Prognosis | Multiple Sclerosis

Prognosis

The prognosis depends on the form of the disease. Favorable is a rapid onset and an age under 35 years, as well as sensory and visual disturbances, which however will completely regress. Unfavorable for the prognosis is an age over 40 years, paralysis and insecure gait as the first complaints. After the onset of the disease, life expectancy is usually only 25 to 30 years with unfavorable forms of the disease, but can also remain unchanged with favorable forms of the disease.

Forms of progression

The course of multiple sclerosis can be quite different:

Multiple sclerosis is a chronic, incurable disease. This means that although the course of multiple sclerosis can be influenced by medication and appropriate therapy, the patient must live with the disease for a lifetime. Overall, the course of multiple sclerosis can be relapsing, which means that there are long periods in which the patient does not even notice that he or she is suffering from the disease.

On the other hand, there is the chronic progressive form. Usually the disease starts with recurrent attacks and then at some point passes over into the chronic disease. If an acute relapse then occurs again, the patient has the various typical symptoms of multiple sclerosis.

The course of multiple sclerosis is very individual for each patient. Usually the disease begins at a very young age, often patients are around 20-30 years old. The initial course of multiple sclerosis is usually relapsing, whereby a relapse can last from a few days to several weeks.

The repeated occurrence of the relapses is also very individual. In most cases, months lie between the individual relapses, whereby the course of the multiple sclerosis relapses can be positively influenced by adequate therapy. This can then lead to a patient being symptom-free for years until a new attack occurs.

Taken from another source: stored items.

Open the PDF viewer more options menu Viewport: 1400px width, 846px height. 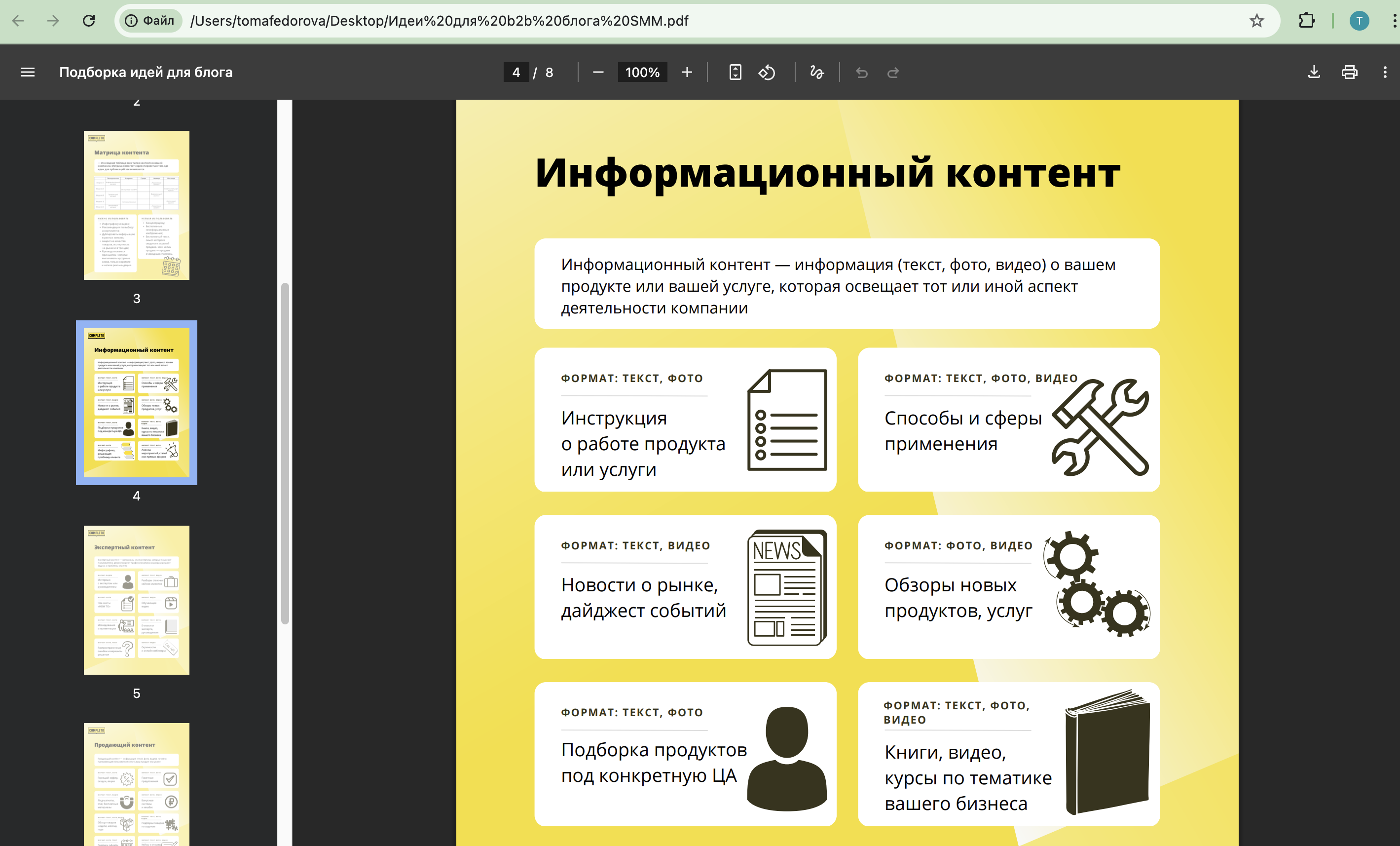[x=1385, y=72]
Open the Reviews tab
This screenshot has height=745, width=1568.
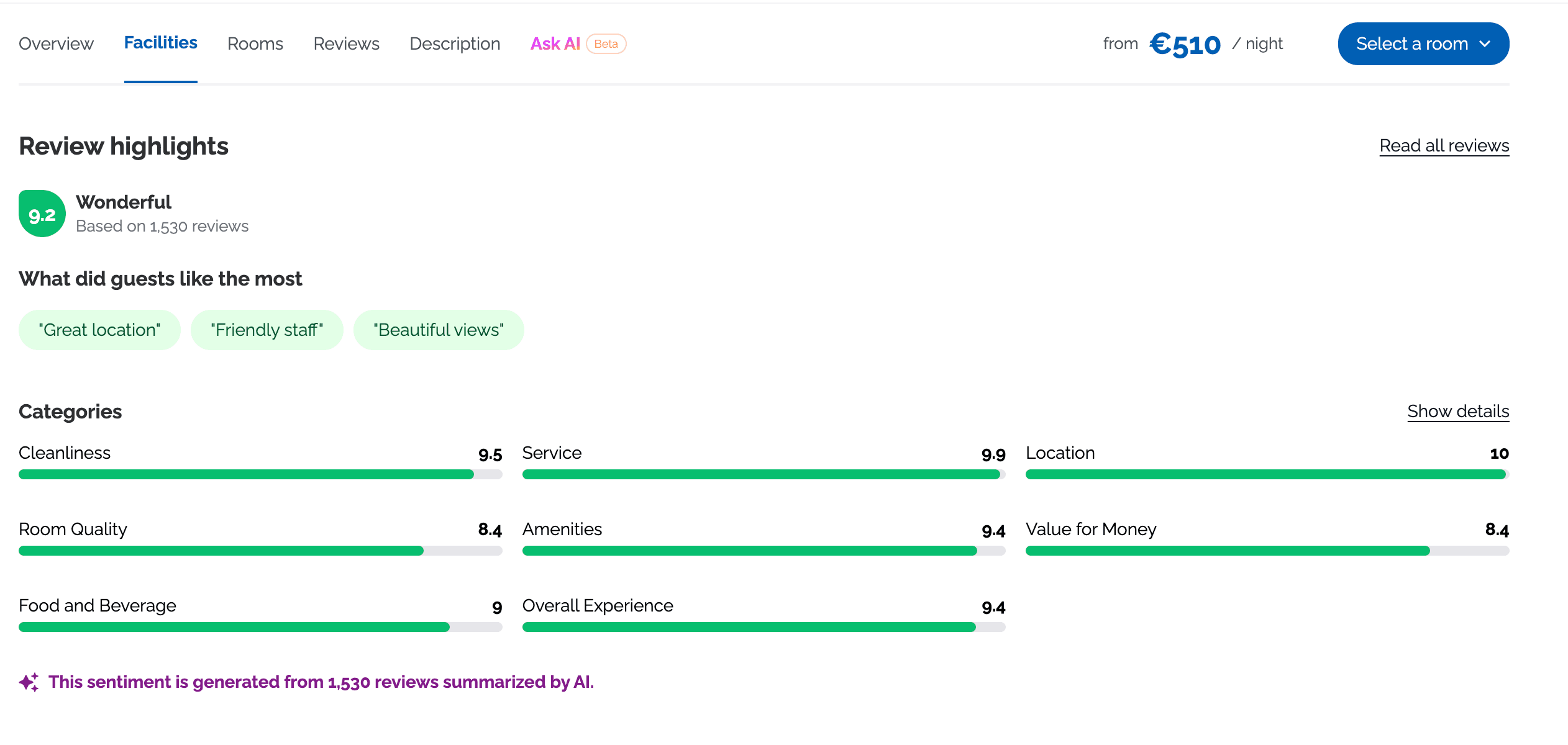point(346,43)
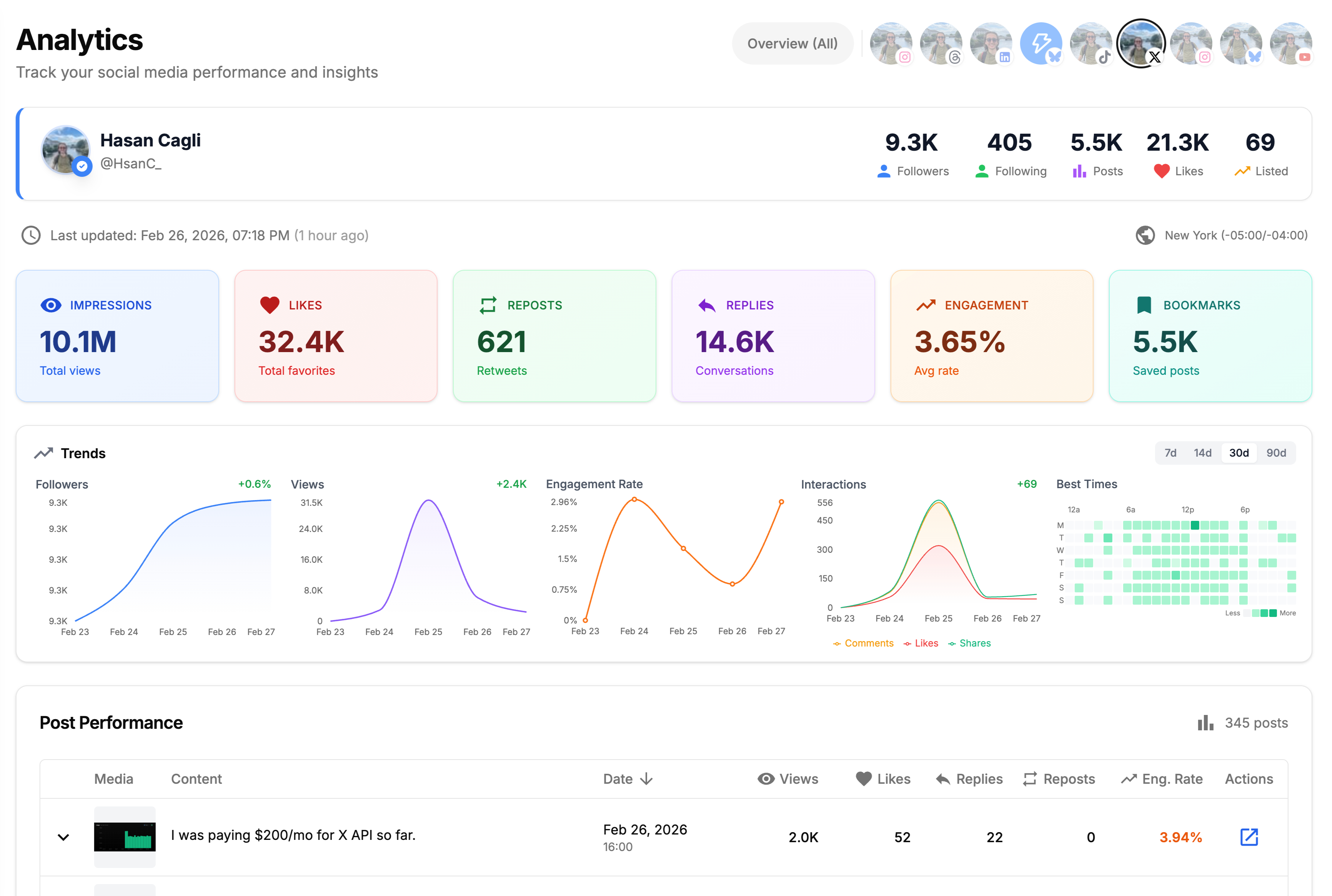Screen dimensions: 1332x896
Task: Select the YouTube account avatar
Action: click(1290, 43)
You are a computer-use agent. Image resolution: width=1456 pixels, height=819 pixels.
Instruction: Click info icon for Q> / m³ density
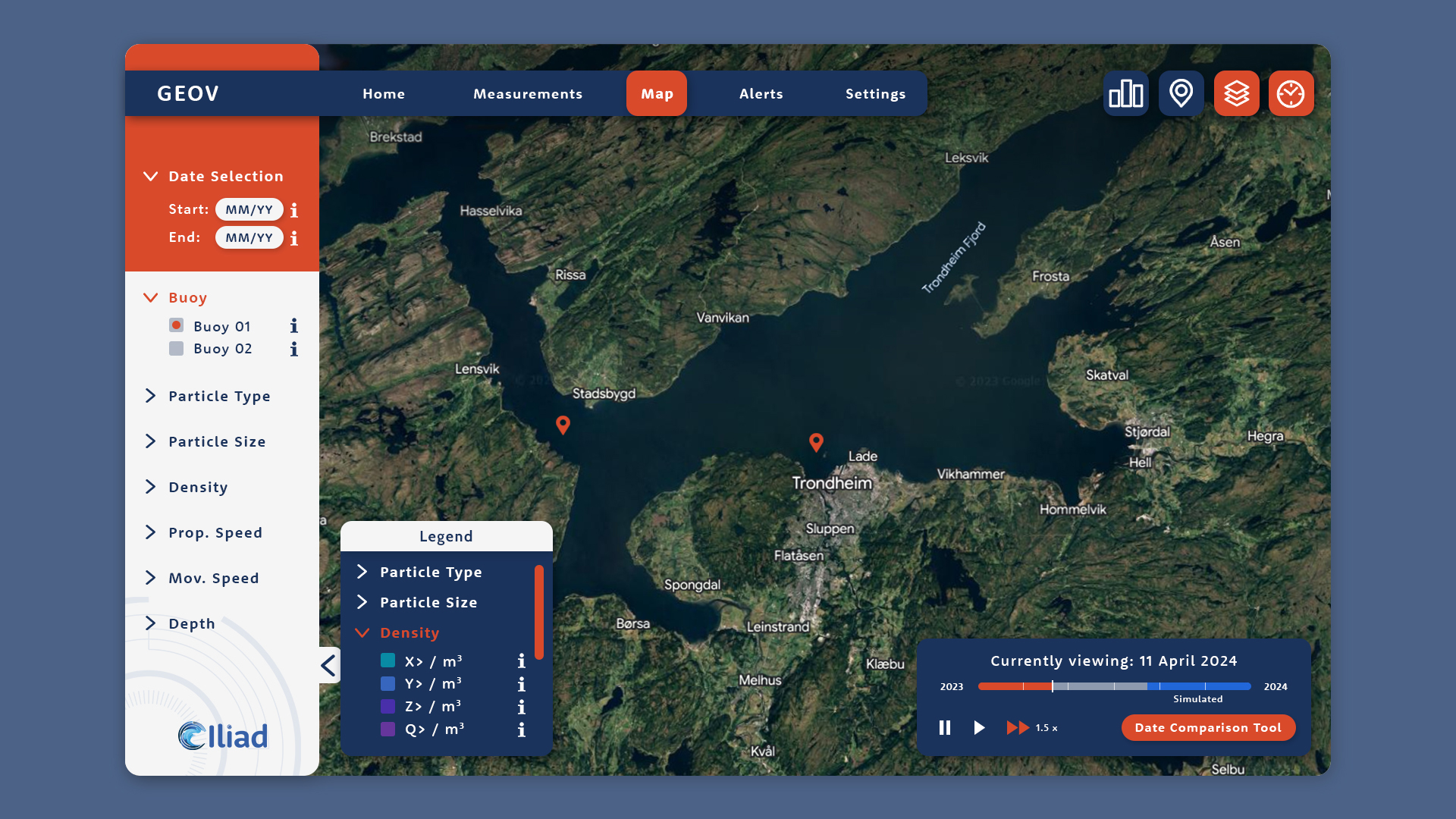(x=521, y=730)
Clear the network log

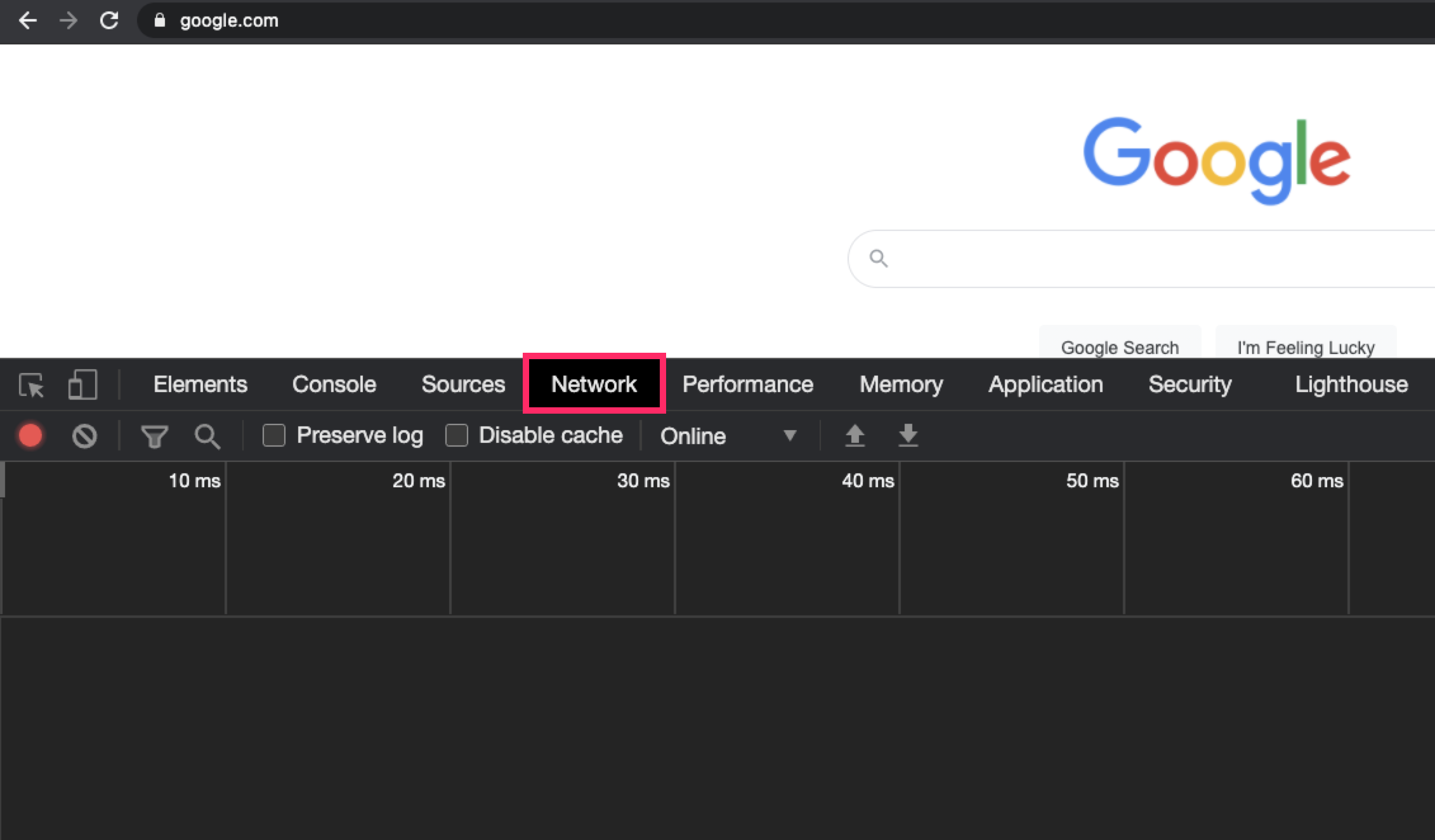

This is the classic course of multiple sclerosis and occurs in relapses in about 80% of all patients. In 20% of all patients, however, a chronic progressive course occurs. In this course of multiple sclerosis there are no recurrent attacks but the patient suffers from the symptoms of multiple sclerosis for the entire time, which then get worse and worse.

In general, the course of multiple sclerosis can be influenced well by medication, but it cannot be stopped. Thus, after years of illness, physical impairments and disabilities often occur later. Overall, it is assumed that patients without treatment will not have severe disabilities after 15 years. Since the course of multiple sclerosis is positively influenced by adequate therapy, the negative effects of the disease can be delayed very far.